Why Use Tools for Assessment That Are Not Valid or Reliable?
Just because some thing is very popular – VERY POPULAR – doesn’t make it valid.
This is what is valid: The Big 5
In contemporary psychology, the “Big Five” factors (or Five Factor Model; FFM) of personality are five broad domains or dimensions of personality that are used to describe human personality.
The Big Five framework of personality traits from Costa & McCrae, 1992 has emerged as a robust model for understanding the relationship between personality and various academic behaviors.
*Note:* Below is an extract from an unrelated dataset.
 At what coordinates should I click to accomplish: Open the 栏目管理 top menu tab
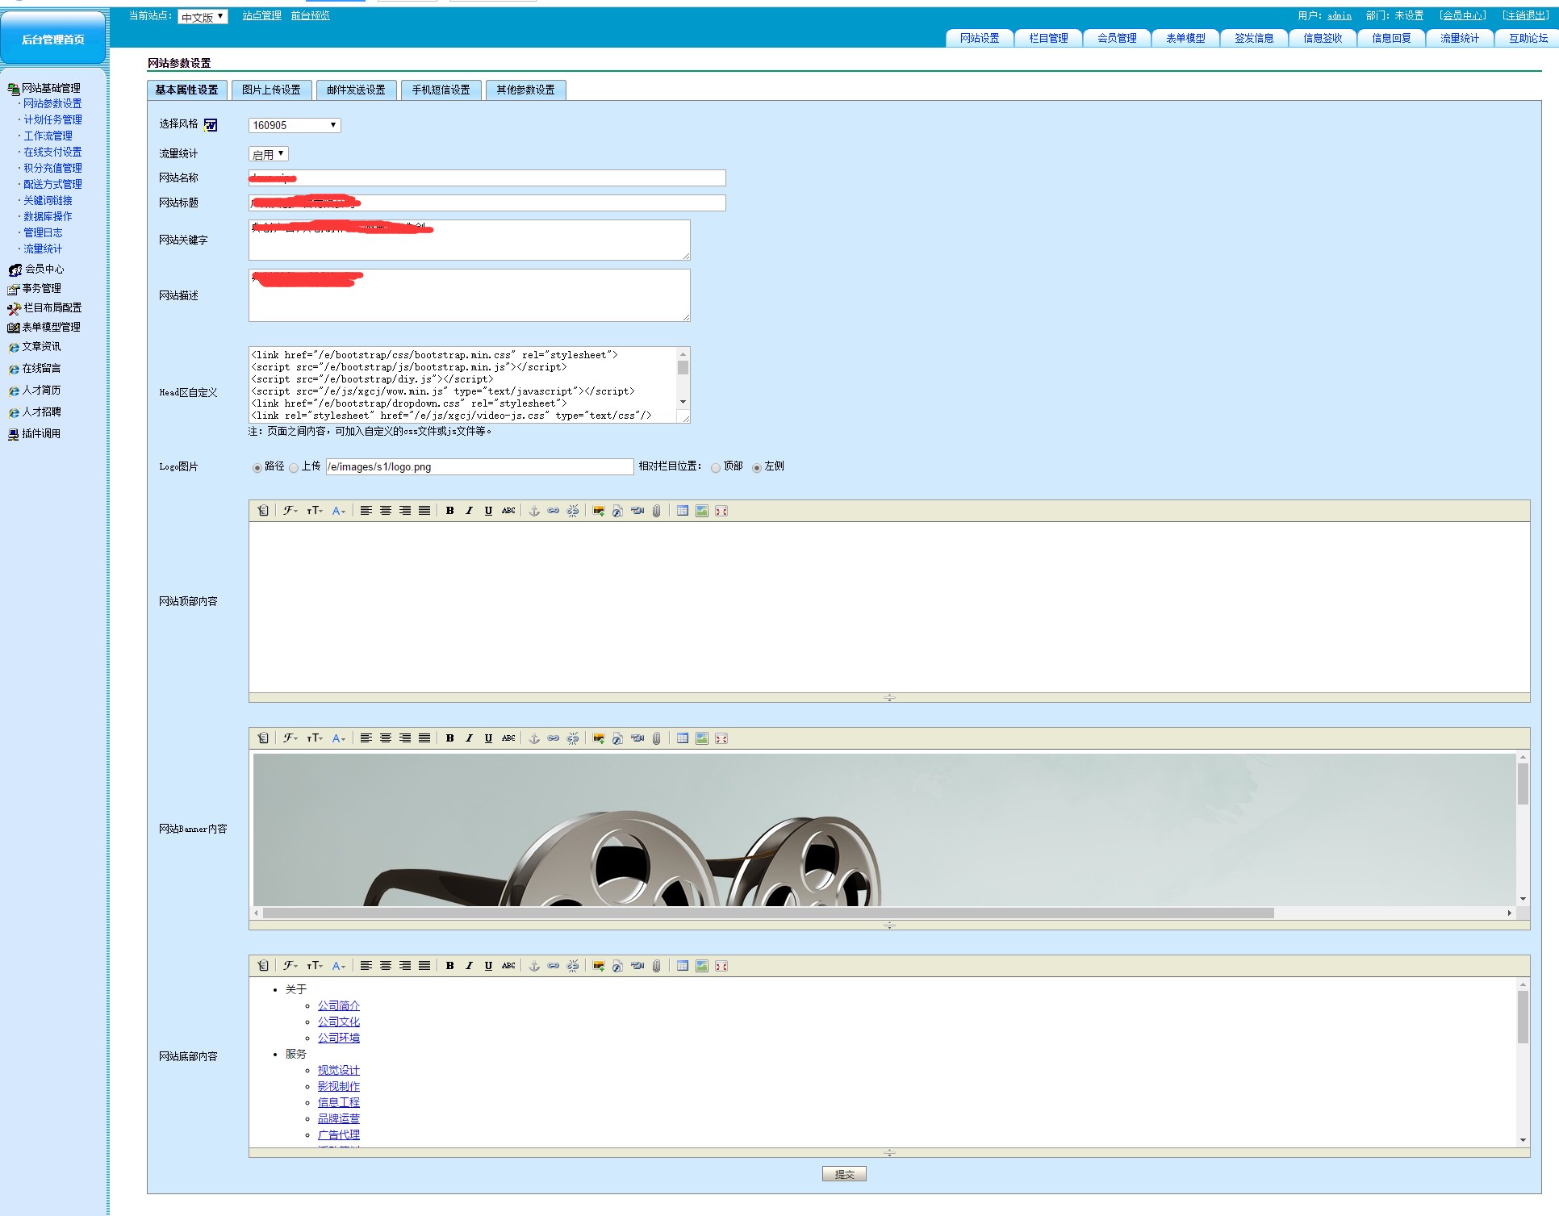[1047, 38]
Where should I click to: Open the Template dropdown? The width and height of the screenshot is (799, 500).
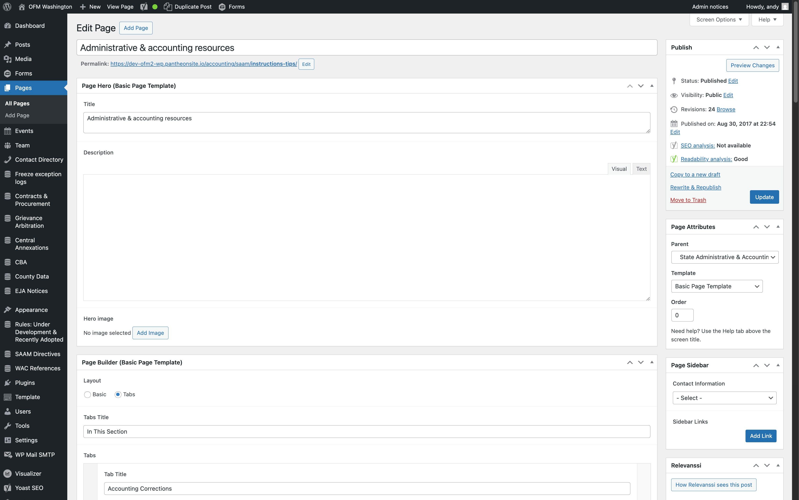click(717, 286)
The Big Five factors are openness, conscientiousness, extraversion, agreeableness, and neuroticism (common acronyms are OCEAN, NEOAC, or CANOE).
- Conscientiousness is exempliﬁed by being disciplined, organized, and achievement-oriented.
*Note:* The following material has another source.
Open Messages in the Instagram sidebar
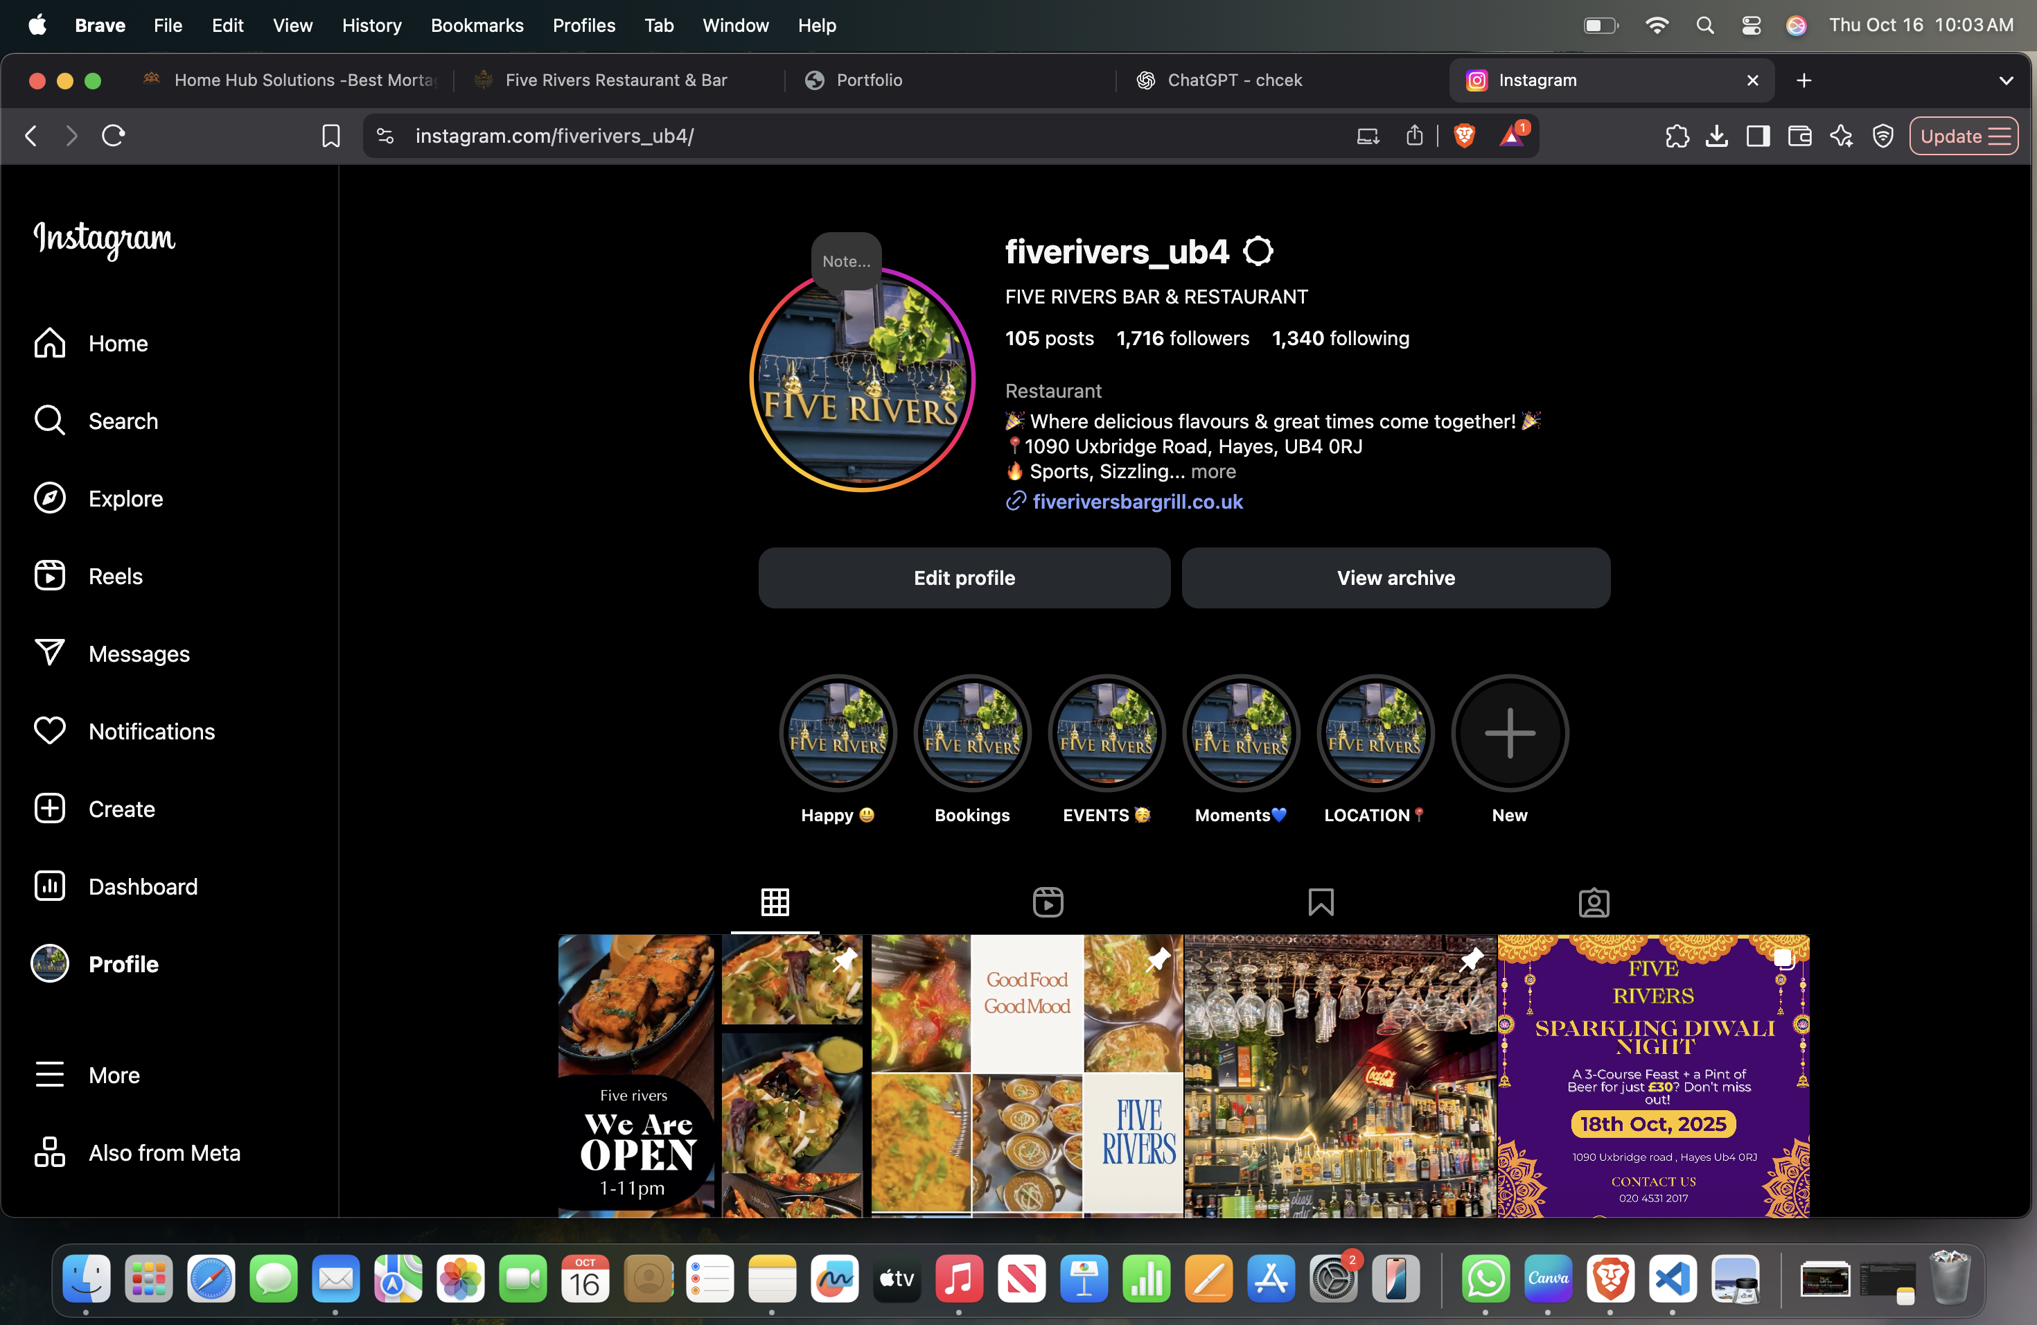The width and height of the screenshot is (2037, 1325). click(x=139, y=654)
- Agreeableness refers to being helpful, cooperative, and sympathetic towards others.
- Neuroticism refers to degree of emotional stability, impulse control, and anxiety.
- Openness is reﬂected in a strong intellectual curiosity and a preference for novelty and variety.
- Extraversion is displayed through a higher degree of sociability, assertiveness, and talkativeness.
There is some evidence that personality and motivation are intricately tied with individual differences in learning styles, and it is recommended that educators go beyond the current emphasis on cognition and include these variables in understanding academic behavior.
The neuroticism factor is sometimes referred by its low pole – “emotional stability”. Some disagreement remains about how to interpret the openness factor, which is sometimes called “intellect” rather than openness to experience. Beneath each factor, a cluster of correlated specific traits are found; for example, extraversion includes such related qualities as gregariousness, assertiveness, excitement seeking, warmth, activity and positive emotions.
Continued From Wikipedia:
The Big Five model is a comprehensive, empirical, data-driven research finding. Identifying the traits and structure of human personality has been one of the most fundamental goals in all of psychology.
The five broad factors were discovered and defined by several independent sets of researchers (Digman, 1990). These researchers began by studying known personality traits and then factor-analyzing hundreds of measures of these traits (in self-report and questionnaire data, peer ratings, and objective measures from experimental settings) in order to find the underlying factors of personality.